Required work:
Reproduce the data below verbatim, starting with the line that contains "Open the US (North America) region dropdown" and going on through the line that contains "Looking at the screenshot, I should [x=568, y=682].".

--- begin ---

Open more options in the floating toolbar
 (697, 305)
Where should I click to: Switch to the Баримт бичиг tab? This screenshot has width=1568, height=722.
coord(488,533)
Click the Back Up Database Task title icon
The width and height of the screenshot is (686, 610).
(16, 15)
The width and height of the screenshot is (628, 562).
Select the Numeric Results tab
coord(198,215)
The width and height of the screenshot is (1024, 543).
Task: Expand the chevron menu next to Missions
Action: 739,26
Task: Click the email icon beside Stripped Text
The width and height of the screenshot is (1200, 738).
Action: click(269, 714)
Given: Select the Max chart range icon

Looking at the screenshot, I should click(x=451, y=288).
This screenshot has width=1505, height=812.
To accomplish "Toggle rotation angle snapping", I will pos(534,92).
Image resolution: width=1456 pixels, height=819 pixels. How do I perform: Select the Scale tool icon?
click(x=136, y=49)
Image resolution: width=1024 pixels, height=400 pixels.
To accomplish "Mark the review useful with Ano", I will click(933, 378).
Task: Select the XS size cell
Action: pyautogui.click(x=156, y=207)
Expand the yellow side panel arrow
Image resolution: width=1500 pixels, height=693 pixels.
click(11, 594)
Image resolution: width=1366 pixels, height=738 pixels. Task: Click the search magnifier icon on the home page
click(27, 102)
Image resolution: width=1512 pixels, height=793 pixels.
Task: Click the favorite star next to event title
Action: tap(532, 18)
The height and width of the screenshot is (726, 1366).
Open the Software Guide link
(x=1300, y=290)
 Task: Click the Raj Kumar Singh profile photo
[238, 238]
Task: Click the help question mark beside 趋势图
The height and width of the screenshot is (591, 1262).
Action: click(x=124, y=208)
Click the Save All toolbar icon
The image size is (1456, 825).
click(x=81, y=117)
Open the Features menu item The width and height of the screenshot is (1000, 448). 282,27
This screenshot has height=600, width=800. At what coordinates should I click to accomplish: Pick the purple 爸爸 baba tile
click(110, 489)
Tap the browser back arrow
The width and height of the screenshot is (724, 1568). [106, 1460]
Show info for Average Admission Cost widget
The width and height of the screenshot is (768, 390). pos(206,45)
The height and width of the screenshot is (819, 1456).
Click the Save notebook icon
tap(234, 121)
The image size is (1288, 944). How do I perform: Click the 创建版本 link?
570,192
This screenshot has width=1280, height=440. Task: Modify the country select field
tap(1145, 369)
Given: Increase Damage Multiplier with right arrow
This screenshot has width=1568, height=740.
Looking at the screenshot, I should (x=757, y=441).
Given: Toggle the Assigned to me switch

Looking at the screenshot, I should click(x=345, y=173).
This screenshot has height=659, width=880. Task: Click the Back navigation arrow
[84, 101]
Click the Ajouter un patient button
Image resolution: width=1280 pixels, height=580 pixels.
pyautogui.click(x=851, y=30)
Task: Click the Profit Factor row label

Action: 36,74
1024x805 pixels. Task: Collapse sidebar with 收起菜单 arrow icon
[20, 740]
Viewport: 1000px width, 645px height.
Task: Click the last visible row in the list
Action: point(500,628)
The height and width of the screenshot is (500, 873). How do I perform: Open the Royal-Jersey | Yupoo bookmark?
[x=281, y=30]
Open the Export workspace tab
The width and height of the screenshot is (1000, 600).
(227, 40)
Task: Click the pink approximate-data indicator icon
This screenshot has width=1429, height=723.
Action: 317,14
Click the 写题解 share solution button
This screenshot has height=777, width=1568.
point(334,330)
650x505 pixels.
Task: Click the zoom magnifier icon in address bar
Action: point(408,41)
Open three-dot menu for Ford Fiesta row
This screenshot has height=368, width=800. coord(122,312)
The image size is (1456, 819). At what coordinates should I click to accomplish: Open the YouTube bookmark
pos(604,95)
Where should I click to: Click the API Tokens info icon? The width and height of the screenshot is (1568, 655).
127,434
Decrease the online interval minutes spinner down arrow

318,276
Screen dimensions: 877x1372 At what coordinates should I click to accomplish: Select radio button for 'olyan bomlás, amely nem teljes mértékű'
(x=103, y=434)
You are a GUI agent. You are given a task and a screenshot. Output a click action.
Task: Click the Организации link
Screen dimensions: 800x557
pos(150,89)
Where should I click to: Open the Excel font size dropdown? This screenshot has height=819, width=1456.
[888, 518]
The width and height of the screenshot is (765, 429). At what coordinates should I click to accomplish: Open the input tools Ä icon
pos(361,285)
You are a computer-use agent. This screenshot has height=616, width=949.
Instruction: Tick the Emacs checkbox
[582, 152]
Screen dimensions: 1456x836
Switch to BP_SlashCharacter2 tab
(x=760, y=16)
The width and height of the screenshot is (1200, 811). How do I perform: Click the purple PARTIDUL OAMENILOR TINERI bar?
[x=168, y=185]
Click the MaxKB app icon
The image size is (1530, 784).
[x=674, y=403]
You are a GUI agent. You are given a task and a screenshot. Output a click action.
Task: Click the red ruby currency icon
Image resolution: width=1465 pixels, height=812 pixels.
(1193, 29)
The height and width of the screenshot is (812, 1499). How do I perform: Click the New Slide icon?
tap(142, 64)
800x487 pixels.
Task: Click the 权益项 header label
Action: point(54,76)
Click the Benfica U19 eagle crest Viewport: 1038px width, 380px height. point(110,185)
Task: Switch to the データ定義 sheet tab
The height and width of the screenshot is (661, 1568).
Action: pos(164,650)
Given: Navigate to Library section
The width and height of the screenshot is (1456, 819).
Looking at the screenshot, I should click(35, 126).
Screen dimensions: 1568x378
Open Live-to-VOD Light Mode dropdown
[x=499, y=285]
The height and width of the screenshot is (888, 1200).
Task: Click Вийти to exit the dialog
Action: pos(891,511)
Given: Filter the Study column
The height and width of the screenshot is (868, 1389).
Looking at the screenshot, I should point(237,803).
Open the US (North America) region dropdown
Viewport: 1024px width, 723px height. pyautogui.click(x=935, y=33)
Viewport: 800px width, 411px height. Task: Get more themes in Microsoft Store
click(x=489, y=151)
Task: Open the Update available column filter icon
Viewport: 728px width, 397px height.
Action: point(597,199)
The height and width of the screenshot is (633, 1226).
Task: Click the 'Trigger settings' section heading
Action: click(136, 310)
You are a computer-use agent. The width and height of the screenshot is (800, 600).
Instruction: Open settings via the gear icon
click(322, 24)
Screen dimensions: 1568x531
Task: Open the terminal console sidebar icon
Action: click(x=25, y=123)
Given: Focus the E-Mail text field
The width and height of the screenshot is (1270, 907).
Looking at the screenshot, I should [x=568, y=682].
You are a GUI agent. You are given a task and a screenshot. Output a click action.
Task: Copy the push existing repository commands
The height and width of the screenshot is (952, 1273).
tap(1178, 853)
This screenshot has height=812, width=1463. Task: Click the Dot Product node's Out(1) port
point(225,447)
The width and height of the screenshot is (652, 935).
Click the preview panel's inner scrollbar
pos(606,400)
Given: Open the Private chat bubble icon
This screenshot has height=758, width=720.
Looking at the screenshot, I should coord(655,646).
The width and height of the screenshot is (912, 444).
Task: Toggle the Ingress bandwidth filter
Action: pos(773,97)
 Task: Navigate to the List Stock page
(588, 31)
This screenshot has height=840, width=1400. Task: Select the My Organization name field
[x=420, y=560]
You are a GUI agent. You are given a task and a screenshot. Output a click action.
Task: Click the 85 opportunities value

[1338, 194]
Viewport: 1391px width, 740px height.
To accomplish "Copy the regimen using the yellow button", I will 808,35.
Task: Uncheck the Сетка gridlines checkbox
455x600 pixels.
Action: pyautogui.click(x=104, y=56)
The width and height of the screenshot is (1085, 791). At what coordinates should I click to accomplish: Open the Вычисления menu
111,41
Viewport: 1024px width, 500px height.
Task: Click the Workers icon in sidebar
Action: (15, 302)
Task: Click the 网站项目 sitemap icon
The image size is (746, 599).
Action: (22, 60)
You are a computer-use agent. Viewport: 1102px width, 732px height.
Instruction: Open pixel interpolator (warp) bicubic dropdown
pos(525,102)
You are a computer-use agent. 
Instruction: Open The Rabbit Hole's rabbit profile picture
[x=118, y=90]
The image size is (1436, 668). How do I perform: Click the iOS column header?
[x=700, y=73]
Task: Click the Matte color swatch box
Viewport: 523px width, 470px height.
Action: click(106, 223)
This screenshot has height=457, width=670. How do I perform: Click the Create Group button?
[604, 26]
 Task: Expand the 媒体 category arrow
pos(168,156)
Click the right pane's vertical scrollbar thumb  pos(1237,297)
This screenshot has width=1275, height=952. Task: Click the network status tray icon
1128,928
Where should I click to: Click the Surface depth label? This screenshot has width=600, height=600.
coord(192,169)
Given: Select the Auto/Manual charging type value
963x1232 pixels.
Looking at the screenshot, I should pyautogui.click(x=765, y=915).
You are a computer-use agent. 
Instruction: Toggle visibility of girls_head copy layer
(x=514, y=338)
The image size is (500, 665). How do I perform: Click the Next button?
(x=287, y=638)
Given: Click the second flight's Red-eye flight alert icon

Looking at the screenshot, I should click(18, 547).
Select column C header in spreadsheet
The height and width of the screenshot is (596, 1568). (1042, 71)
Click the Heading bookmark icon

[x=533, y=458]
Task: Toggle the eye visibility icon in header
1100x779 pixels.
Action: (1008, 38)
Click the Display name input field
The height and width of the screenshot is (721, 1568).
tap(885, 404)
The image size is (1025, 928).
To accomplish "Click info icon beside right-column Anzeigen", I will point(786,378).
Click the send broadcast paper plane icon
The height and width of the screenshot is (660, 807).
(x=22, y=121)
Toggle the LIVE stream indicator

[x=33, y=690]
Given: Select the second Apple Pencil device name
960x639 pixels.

--- end ---

Solution to this task:
Open the US (North America) region dropdown
Viewport: 1024px width, 723px height. pyautogui.click(x=935, y=33)
Viewport: 800px width, 411px height. Task: Get more themes in Microsoft Store
click(x=489, y=151)
Task: Open the Update available column filter icon
Viewport: 728px width, 397px height.
Action: point(597,199)
The height and width of the screenshot is (633, 1226).
Task: Click the 'Trigger settings' section heading
Action: click(136, 310)
You are a computer-use agent. The width and height of the screenshot is (800, 600).
Instruction: Open settings via the gear icon
click(322, 24)
Screen dimensions: 1568x531
Task: Open the terminal console sidebar icon
Action: click(x=25, y=123)
Given: Focus the E-Mail text field
The width and height of the screenshot is (1270, 907).
Looking at the screenshot, I should [x=568, y=682].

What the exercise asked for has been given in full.